Demystifying the association of center-level operative trauma volume and outcomes of emergency general surgery

Surgery. 2024 May 17:S0039-6060(24)00210-1. doi: 10.1016/j.surg.2024.03.045. Online ahead of print.

Abstract

Background: Recent studies have demonstrated a positive volume-outcome relationship in emergency general surgery. Some have advocated for the sub-specialization of emergency general surgery independent from trauma. We hypothesized inferior clinical outcomes of emergency general surgery with increasing center-level operative trauma volume, potentially attributable to overall hospital quality.

Methods: Adults (≥18 years) undergoing complex emergency general surgery operations (large and small bowel resection, repair of perforated peptic ulcer, lysis of adhesions, laparotomy) were identified in the 2016 to 2020 Nationwide Readmissions Database. Multivariable risk-adjusted models were developed to evaluate the association of treatment at a high-volume trauma center (reference: low-volume trauma center) with clinical and financial outcomes after emergency general surgery. To evaluate hospital quality, mortality among adult hospitalizations for acute myocardial infarction was assessed by hospital trauma volume.

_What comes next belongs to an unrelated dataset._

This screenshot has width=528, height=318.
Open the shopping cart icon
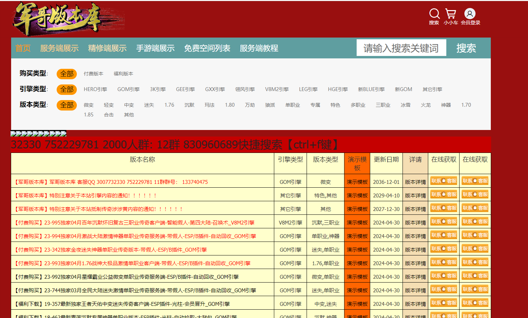[450, 14]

Results: Of an estimated 785,793 patients undergoing a complex emergency general surgery operation, 223,116 (28.4%) were treated at a high-volume trauma center. Treatment at a high-volume trauma center was linked to 1.19 odds of in-hospital mortality (95% confidence interval 1.12-1.27). Although emergency general surgery volume was associated with decreasing predicted risk of mortality, increasing trauma volume was linked to an incremental rise in the odds of mortality after emergency general surgery. Secondary analysis revealed increased mortality for admissions for acute myocardial infarction with greater trauma volume.

Conclusion: We note increased mortality for emergency general surgery and acute myocardial infarction in patients receiving treatment at high-volume trauma centers, signifying underlying structural factors to broadly affect quality. Thus, decoupling trauma and emergency general surgery services may not meaningfully improve outcomes for emergency general surgery patients. Our findings have implications for the evolving specialty of emergency general surgery, especially for the safety and continued growth of the acute care surgery model.